What is required:
Pictures aside, reproduce exactly and only the lines below, starting at the one containing "Where should I" and ending at the last line.

─── Data records ───

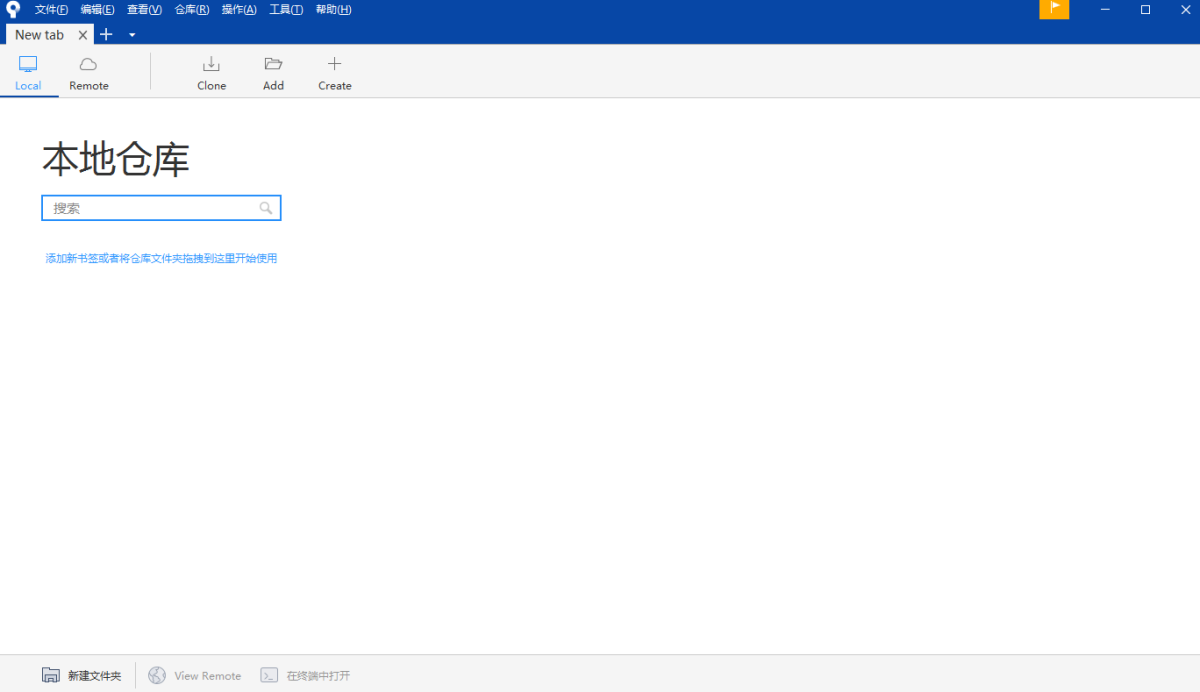Switch to Local repository view

click(27, 72)
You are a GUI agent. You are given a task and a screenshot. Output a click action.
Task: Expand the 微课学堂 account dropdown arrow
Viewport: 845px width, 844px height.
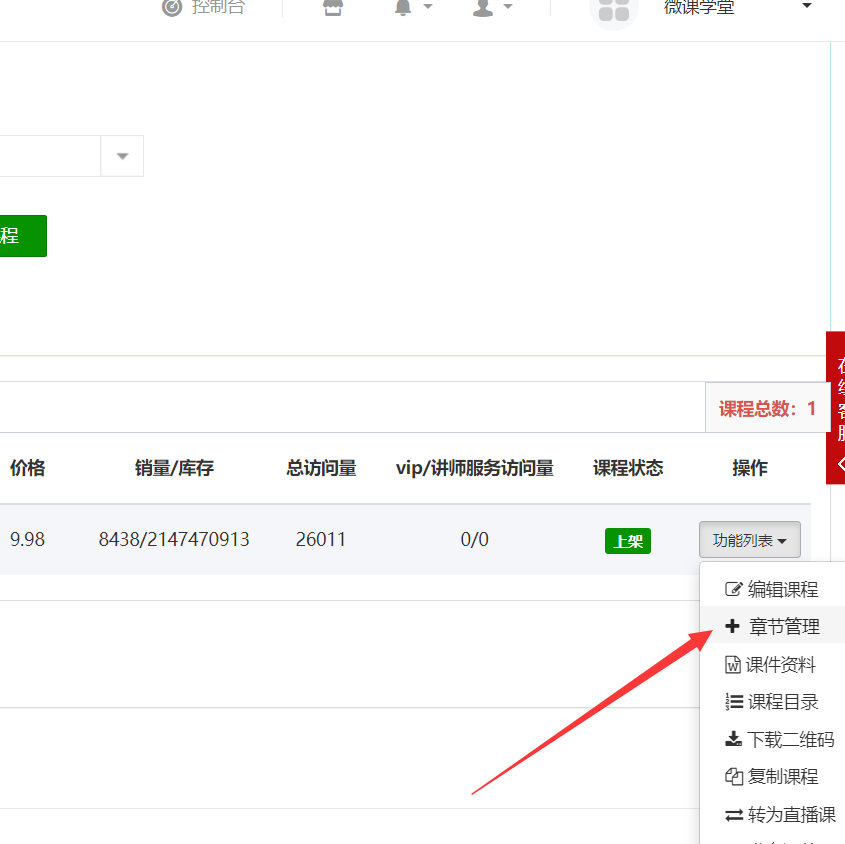pos(807,7)
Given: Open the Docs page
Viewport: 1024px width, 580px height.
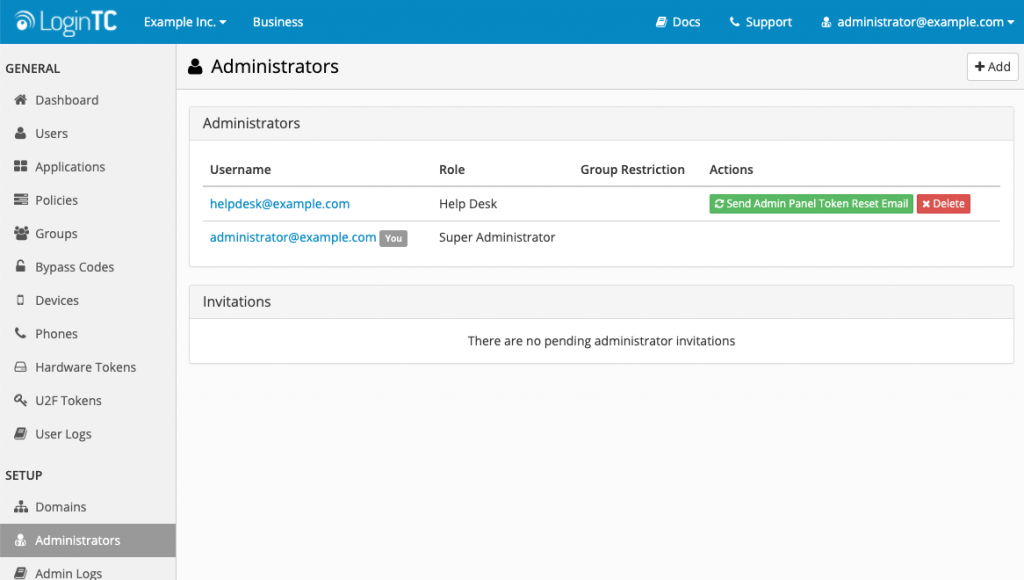Looking at the screenshot, I should pyautogui.click(x=678, y=21).
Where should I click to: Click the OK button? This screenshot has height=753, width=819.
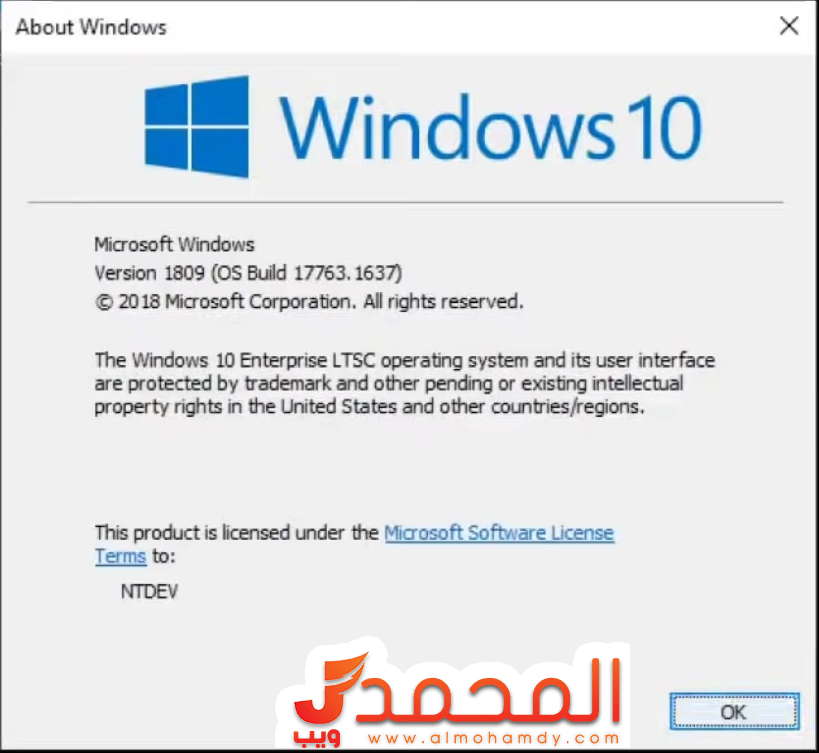click(x=734, y=711)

───

Result of this exercise:
Where should I click to: Click the OK button? This screenshot has height=753, width=819.
click(x=734, y=711)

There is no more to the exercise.